Synthesis and amylin receptor activity of glycomimetics of pramlintide using click chemistry

Abstract

Pramlintide (Symlin®), a synthetic analogue of the neuroendocrine hormone amylin, is devoid of the tendency to form cytotoxic amyloid fibrils and is currently used in patients with type I and type II diabetes mellitus as an adjunctive therapy with insulin or insulin analogues. As part of an on-going search for a pramlintide analogue with improved pharmacokinetic properties, we herein report the synthesis of mono- and di-glycosylated analogues of pramlintide and their activity at the AMY_1(a) receptor. Introduction of N-glycosylated amino acids into the pramlintide sequence afforded the native N-linked glycomimetics whilst use of Cu(I)-catalysed azide–alkyne 1,3-dipolar cycloaddition (click) chemistry delivered 1,2,3-triazole linked glycomimetics.

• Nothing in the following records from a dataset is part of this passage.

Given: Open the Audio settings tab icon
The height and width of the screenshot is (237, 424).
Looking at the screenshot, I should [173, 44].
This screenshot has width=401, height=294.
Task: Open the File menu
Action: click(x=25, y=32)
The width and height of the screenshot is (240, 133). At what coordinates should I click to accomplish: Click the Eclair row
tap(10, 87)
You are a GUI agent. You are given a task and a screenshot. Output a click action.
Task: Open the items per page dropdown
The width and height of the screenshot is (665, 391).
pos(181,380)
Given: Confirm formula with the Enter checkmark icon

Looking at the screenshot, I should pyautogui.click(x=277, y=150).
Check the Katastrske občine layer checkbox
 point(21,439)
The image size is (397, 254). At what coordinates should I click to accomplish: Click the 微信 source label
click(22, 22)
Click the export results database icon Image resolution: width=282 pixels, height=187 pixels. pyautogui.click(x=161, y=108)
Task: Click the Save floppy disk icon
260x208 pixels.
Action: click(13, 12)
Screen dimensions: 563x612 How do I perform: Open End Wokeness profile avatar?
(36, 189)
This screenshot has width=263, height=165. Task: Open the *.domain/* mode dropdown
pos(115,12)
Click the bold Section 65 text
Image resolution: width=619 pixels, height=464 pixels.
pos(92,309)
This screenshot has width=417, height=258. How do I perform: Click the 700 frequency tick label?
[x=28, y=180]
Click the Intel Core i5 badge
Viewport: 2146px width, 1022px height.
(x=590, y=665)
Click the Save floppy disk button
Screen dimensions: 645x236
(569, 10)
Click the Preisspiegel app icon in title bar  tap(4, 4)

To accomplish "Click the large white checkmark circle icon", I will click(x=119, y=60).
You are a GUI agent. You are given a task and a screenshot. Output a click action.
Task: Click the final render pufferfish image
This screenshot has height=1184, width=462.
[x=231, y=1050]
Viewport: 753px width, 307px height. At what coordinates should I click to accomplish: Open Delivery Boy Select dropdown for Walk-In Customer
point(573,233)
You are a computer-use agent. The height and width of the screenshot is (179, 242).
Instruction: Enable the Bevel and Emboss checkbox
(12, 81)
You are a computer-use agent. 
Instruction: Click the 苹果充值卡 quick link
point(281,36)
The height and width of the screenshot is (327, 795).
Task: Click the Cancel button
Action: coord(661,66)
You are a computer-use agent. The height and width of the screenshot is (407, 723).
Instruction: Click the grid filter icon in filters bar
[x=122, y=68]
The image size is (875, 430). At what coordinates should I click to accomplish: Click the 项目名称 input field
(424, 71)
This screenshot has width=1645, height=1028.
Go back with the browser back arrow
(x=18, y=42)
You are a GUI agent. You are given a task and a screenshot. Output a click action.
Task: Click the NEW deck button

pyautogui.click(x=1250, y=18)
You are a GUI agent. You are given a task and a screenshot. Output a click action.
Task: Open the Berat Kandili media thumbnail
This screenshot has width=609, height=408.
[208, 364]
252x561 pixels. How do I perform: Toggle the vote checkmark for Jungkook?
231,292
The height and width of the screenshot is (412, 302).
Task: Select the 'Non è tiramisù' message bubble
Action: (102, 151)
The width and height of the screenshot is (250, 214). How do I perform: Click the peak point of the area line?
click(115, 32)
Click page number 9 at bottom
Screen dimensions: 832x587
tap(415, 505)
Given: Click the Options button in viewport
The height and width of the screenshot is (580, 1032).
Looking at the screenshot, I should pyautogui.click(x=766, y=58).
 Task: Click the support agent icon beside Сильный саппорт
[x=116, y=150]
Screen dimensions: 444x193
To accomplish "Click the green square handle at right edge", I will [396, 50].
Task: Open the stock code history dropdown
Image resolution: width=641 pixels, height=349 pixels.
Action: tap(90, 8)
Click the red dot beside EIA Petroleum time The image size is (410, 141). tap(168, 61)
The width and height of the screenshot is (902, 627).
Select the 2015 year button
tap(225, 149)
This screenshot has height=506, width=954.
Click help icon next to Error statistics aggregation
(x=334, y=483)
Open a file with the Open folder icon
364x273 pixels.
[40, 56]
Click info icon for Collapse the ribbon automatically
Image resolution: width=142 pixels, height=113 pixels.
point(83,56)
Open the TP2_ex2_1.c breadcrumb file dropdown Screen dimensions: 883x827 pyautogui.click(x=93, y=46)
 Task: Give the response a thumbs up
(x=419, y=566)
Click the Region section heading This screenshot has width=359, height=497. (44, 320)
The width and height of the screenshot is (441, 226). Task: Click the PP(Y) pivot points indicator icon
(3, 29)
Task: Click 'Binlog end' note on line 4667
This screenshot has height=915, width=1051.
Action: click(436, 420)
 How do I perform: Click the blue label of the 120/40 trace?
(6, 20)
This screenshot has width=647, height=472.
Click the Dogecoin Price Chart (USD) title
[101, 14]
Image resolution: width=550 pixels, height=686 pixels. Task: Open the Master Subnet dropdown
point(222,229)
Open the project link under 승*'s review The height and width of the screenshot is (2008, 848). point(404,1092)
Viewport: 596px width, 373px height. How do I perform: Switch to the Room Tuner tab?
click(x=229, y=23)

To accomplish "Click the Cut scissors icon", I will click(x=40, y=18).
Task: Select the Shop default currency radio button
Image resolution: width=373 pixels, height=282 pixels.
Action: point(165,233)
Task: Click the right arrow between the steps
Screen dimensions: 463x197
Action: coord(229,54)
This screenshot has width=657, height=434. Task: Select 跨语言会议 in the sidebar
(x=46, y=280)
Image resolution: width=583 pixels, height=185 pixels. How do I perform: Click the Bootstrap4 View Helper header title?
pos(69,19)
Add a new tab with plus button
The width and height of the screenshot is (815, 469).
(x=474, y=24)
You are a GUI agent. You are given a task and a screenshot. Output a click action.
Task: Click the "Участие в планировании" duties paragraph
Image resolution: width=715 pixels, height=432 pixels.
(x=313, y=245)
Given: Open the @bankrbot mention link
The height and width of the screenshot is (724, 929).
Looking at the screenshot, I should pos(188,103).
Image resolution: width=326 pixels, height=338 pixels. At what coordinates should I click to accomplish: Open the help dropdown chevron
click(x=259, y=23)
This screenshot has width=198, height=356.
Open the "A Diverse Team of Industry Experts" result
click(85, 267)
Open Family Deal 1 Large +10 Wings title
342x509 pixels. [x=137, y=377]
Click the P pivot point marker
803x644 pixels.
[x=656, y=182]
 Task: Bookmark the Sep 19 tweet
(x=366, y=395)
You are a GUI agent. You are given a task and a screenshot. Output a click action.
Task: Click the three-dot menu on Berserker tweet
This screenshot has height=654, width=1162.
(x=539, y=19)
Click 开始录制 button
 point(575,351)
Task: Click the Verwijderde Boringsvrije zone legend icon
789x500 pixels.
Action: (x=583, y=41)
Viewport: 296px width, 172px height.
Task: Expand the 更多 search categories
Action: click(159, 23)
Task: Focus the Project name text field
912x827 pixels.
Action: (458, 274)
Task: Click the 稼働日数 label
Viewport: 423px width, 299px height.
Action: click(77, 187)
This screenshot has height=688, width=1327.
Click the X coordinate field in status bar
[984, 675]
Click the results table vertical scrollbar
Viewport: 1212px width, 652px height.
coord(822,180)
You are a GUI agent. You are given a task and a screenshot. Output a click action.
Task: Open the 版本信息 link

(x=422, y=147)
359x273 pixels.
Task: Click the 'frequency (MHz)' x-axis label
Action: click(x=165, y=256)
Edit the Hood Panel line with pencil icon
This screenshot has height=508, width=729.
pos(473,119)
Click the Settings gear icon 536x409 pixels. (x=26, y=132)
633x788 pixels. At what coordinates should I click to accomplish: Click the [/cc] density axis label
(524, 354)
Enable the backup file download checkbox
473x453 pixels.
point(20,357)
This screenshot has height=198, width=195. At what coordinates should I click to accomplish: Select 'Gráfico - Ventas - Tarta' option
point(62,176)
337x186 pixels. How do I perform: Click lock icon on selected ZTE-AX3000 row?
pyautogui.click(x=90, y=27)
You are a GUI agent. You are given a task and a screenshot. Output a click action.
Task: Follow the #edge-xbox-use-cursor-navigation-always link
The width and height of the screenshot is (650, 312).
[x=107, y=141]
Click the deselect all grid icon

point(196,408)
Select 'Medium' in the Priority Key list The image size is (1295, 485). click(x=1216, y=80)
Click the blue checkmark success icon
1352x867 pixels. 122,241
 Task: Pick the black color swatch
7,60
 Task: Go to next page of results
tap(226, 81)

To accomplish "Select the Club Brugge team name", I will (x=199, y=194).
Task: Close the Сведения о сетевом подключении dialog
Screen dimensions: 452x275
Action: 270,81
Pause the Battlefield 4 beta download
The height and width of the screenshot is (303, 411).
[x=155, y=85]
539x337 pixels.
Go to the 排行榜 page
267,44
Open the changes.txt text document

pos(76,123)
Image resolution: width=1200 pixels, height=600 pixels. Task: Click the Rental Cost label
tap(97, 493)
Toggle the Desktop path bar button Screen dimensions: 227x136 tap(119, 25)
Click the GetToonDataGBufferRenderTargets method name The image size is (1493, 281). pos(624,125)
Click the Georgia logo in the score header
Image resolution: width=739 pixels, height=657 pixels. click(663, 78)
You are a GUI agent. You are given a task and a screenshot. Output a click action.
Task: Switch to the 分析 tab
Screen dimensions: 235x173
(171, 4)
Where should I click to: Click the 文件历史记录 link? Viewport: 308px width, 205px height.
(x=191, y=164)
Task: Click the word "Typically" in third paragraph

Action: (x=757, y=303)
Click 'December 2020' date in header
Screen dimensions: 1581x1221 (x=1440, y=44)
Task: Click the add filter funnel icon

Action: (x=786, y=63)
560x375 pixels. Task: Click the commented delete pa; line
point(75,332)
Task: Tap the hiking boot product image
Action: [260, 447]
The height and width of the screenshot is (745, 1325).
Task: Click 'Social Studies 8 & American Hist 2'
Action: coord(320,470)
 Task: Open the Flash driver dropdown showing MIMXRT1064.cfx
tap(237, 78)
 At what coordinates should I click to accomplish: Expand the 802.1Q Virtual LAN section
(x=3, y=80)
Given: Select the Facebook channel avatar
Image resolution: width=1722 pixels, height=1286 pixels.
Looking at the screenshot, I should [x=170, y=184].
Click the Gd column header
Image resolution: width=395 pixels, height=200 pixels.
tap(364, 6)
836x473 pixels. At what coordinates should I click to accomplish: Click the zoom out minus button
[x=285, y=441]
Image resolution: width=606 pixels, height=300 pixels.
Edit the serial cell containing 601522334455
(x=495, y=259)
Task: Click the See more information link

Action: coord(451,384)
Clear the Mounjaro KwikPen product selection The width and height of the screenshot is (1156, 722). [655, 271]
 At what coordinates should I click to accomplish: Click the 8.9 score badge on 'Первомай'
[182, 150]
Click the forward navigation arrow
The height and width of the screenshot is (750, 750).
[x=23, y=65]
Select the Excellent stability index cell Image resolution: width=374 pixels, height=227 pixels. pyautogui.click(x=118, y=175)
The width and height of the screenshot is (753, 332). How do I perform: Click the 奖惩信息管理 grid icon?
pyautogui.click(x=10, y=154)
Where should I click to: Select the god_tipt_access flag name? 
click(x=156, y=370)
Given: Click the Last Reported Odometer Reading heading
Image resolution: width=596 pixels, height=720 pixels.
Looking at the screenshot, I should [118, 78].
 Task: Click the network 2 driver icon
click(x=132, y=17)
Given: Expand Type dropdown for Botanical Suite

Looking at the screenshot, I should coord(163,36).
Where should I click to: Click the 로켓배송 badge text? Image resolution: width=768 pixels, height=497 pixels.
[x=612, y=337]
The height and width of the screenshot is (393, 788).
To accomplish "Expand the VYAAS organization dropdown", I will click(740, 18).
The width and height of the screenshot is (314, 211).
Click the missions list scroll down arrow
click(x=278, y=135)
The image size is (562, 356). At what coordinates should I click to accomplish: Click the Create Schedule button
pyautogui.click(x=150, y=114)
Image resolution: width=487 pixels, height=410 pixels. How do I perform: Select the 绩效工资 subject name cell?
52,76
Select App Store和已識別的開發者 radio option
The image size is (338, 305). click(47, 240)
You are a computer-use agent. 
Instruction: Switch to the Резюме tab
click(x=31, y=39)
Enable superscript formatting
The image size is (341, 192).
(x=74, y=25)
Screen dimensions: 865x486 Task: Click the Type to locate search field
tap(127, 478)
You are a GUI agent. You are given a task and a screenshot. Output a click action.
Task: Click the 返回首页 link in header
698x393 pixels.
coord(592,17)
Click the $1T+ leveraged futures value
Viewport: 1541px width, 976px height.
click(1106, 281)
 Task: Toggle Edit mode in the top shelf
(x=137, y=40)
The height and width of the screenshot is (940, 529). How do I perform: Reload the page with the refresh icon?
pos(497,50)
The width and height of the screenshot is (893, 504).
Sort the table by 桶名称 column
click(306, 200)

AMY_1(a) receptor activity was retained by incorporation of single or multiple GlcNAc moieties at positions 21 and 35 of native pramlintide. Importantly, no difference in AMY_1(a) activity was observed between native N-linked glycomimetics and 1,2,3-triazole linked glycomimetics demonstrating that the click variants can act as surrogates for the native N-glycosides in a biological setting.